*Passage*.
___

Microaggressions Cause Teen’s Tumor on NBC Medical Drama

February 19th, 2020 12:41 AM

NBC’s medical drama New Amsterdam had an unusual diagnosis this Tuesday in the episode, “Sabbath.”

After Dr. Helen Sharpe finds her 13-year-old patient Cephas has four benign tumors growing in his stomach and that the boy has elevated levels of stress hormones, psychiatrist Dr. Iggy Frome determines the tumors were caused by racism. As the surgeon operates and removes the four tumors from Cephas, he warns the tumors could come back and might not be benign next time.

Iggy realizes Cephas feels isolated and threatened all the time after asking him a series of questions that measures a person’s level of “social resistance.” He tells the boy’s mom Cephas feels “ Like everything he's earned can just be taken away. He's disenfranchised.”

He tries to code the insurance billing paperwork with the diagnosis of racism, which gets a stern rebuke from Sandra Fall from billing. She tells him he coded the form like a “Bernie Bro” writing in their vote, but tells him to change the world after he changes the official billing codes.

Iggy refuses to change his diagnosis because “it will actually hurt patients” like Cephas.

“He's proof that racism can cause life-threatening medical issues, and no one is doing anything about it because no one is tracking the data to prove it. And do you know why no one is tracking the data to prove it? - Because the ICD-10 doesn't have a diagnostic code for it.” Iggy insists. 

Cephas’ mom struggles with the diagnosis and tells Sharpe she’s tried to shield her son from racism and even got him into a “progressive” school and group sports with diverse coaches.

Sharpe sympathizes saying, “Even here in this progressive hospital I have to deal with microaggressions every day from people who mean well, from people who should know better. That’s the world we live in.”

 


Late in the episode, Iggy talks to Cephas again and gets him to admit he thinks the school librarian won’t let him check out books because of the color of his skin.

Iggy: Racism is so deeply ingrained in our society, that people, myself included, we often don’t realize that we’re perpetuating it.

Cephas: So like, when people give me nicknames I don’t want because my name is different?

Iggy: Yes, that is a microaggression because of the color of your skin.

Cephas: What about when adults tell me I speak really good English?

Iggy: Because of the color of your skin.

After asking many questions, Cephas tells Iggy, “I just thought I didn’t deserve to be there, I wasn’t good enough. I was a mistake.”

“No, Cephas. Listen to me, all of this. Everything you’re talking about has nothing to do with you and everything to do with the world around you," says Iggy.

While racism is evil and causes tremendous harm, scientific evidence does not currently support New Amsterdam’s idea that it causes tumors. Chronic stress can lead to many health problems including anxiety, depression, as well as digestive, immune system and heart problems.

But according to the National Cancer Institute, “the evidence that it can cause cancer is weak.” So far, only experimental studies have suggested psychological stress can affect tumor growth, and NCI added that there was “still no strong evidence that stress directly affects cancer outcomes.”

___

*Stored data*.

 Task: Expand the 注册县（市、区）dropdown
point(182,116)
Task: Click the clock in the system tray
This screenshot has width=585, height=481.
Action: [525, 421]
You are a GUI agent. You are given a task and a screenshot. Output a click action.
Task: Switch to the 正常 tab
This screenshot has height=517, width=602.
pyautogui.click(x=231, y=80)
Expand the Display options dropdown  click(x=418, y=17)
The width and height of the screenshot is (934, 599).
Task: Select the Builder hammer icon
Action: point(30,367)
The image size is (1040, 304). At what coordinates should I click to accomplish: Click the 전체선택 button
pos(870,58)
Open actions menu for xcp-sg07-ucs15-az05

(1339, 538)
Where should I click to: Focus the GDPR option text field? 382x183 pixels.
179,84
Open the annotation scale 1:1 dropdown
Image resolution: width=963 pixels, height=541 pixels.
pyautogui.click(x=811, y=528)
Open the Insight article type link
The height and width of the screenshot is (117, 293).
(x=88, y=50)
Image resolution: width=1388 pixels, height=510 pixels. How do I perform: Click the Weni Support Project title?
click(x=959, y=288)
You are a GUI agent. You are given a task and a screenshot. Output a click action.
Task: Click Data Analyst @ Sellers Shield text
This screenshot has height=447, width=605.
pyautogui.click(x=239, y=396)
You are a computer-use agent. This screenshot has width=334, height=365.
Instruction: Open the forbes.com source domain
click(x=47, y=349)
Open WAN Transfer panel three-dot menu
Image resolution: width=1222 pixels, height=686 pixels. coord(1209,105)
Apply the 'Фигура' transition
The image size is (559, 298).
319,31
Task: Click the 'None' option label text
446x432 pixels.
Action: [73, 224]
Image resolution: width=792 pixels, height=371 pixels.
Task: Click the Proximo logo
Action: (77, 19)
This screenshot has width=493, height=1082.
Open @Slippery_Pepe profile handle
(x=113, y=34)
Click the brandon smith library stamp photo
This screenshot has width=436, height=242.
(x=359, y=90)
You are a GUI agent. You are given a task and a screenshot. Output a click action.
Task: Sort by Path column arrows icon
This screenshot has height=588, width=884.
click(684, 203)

___

*Explore the material*.
- a) What is the title of the New Amsterdam episode described in the article?
- b) Reproduce the article's text from "He tries to" up to and including "with diverse coaches.".
The rows are separate material, unrelated to the article.

*Responses for each task*.
- a) "Sabbath."

- b)
He tries to code the insurance billing paperwork with the diagnosis of racism, which gets a stern rebuke from Sandra Fall from billing. She tells him he coded the form like a “Bernie Bro” writing in their vote, but tells him to change the world after he changes the official billing codes.

Iggy refuses to change his diagnosis because “it will actually hurt patients” like Cephas.

“He's proof that racism can cause life-threatening medical issues, and no one is doing anything about it because no one is tracking the data to prove it. And do you know why no one is tracking the data to prove it? - Because the ICD-10 doesn't have a diagnostic code for it.” Iggy insists. 

Cephas’ mom struggles with the diagnosis and tells Sharpe she’s tried to shield her son from racism and even got him into a “progressive” school and group sports with diverse coaches.